Gardons à l'esprit que le combat pour la promotion des femmes ne s'arrête pas là. Les femmes doivent exister en politique en s'imposant comme des femmes, et en apportant à la démocratie française leur propre sensibilité.
Il ne reste plus qu'à trouver les chemins de l'action. La parité institutionnelle est l'un des éléments qui peuvent permettre l'accès d'un plus grand nombre de femmes aux responsabilités.
Attention, il ne faut pas croire qu'il nous faudrait pour cela perdre l'usage de notre singularité. L'égalité a besoin des deux termes. La différence est importante.
A grand enjeu, grande controverse. Le débat sur la parité fait partie de ces sujets qui, légitimement, entraînent opposition et passions. C'est, en effet, fondamentalement un enjeu de citoyenneté et de démocratie.
Cependant, femmes nanties de la société occidentale, capables, demain, de prendre notre destin en main, nous ne devons pas perdre de vue qu'ailleurs, la situation est autrement plus dramatique. Je pense naturellement aux zones d'extrême exclusion qui ont poussé chez nous, sur le terreau de notre indifférence ou de nos impuissances. Je pense aussi au Tiers-Monde, à certains de ces pays où la femme, victime de tous les ostracismes et de toutes les avanies, n'existe qu'en marge des hommes.
Notre combat passe aussi par là, car personne ne saurait se satisfaire d'une situation inique, où une moitié de l'humanité est tenue en lisière, voire dans des chaînes virtuelles, par l'autre moitié.
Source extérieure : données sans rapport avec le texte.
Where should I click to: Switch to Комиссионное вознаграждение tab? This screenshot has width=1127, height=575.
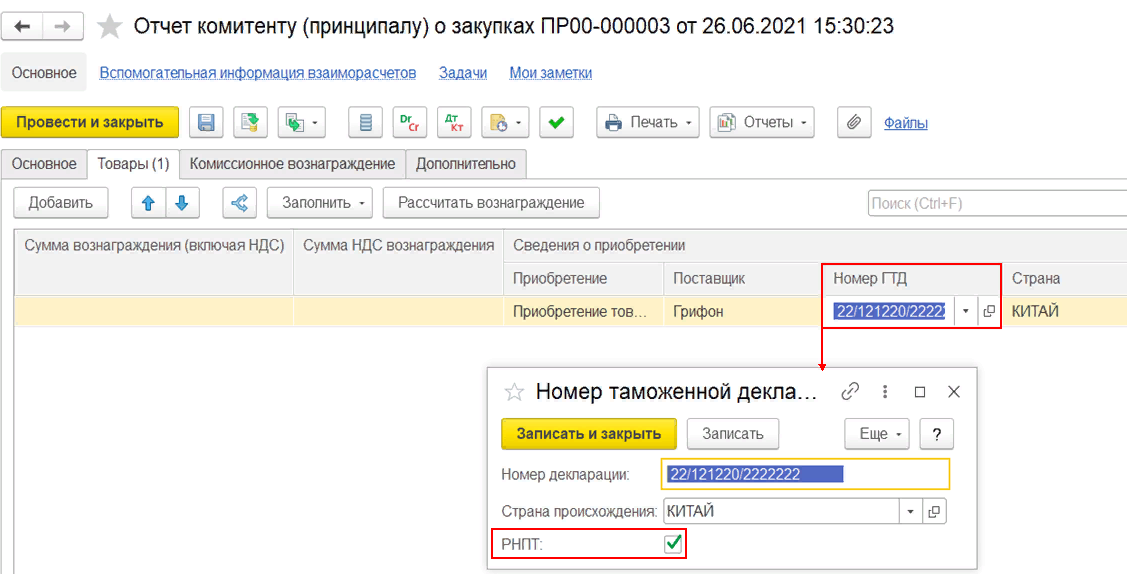[x=292, y=164]
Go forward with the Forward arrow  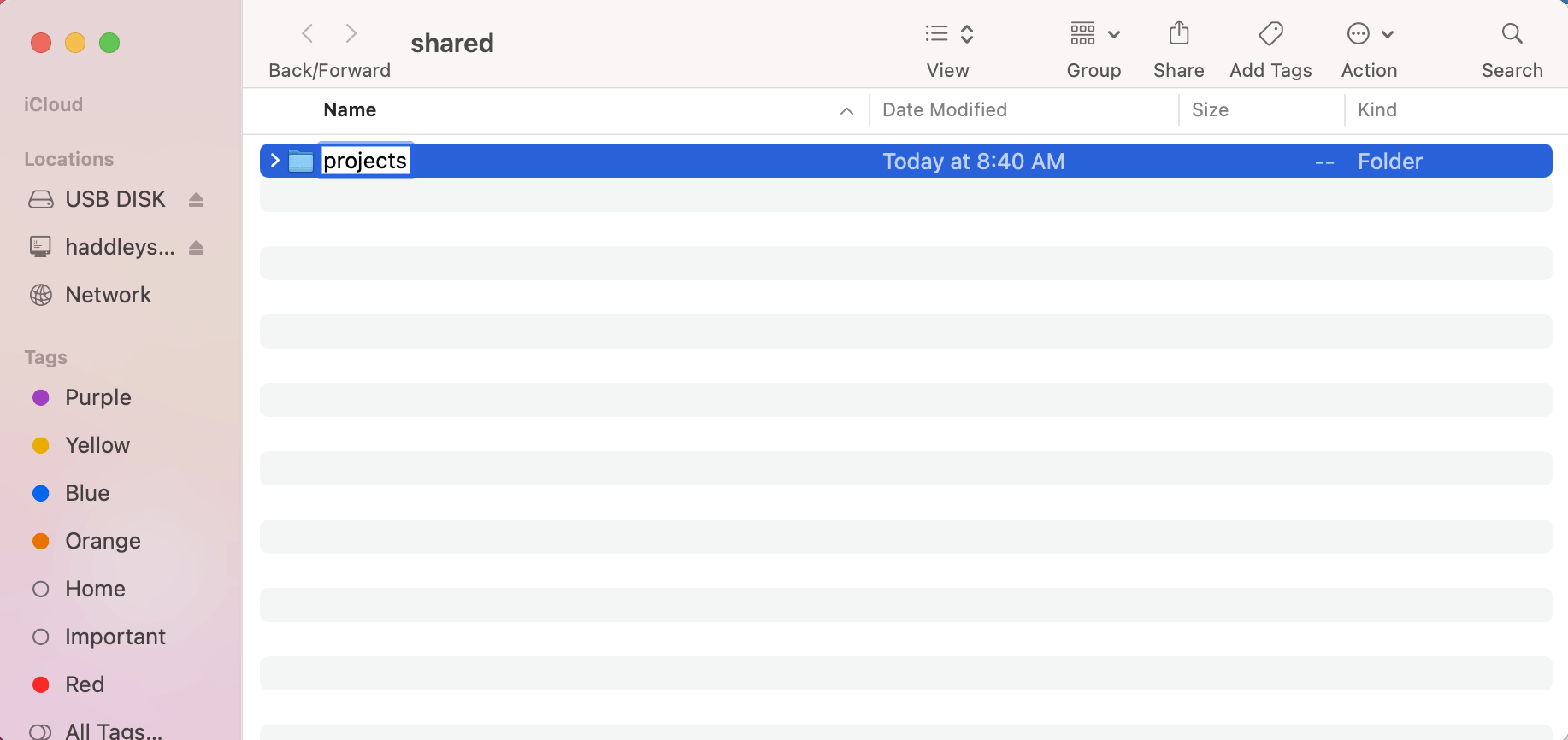click(x=351, y=34)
Là où est la souffrance, là est notre obligation d'agir.
Je sais que ce combat sera long et difficile : il occupera sans doute le siècle qui vient, et peut-être davantage. Cependant, c'est un combat à la pointe duquel doivent se retrouver, unies et attentives, les femmes d'Occident.
La Révolution française avait fait du sujet un citoyen. Le temps est venu, chez nous, d'une autre révolution, plus pacifique, plus harmonieuse, mais tout aussi décisive : donner aux femmes, non un droit qu'elles possèdent déjà, mais l'opportunité véritable d'exercer pleinement leur citoyenneté et de co-gérer l'avenir, appréhendé non plus dans le cadre étroit de nos frontières, mais sur le plan planétaire.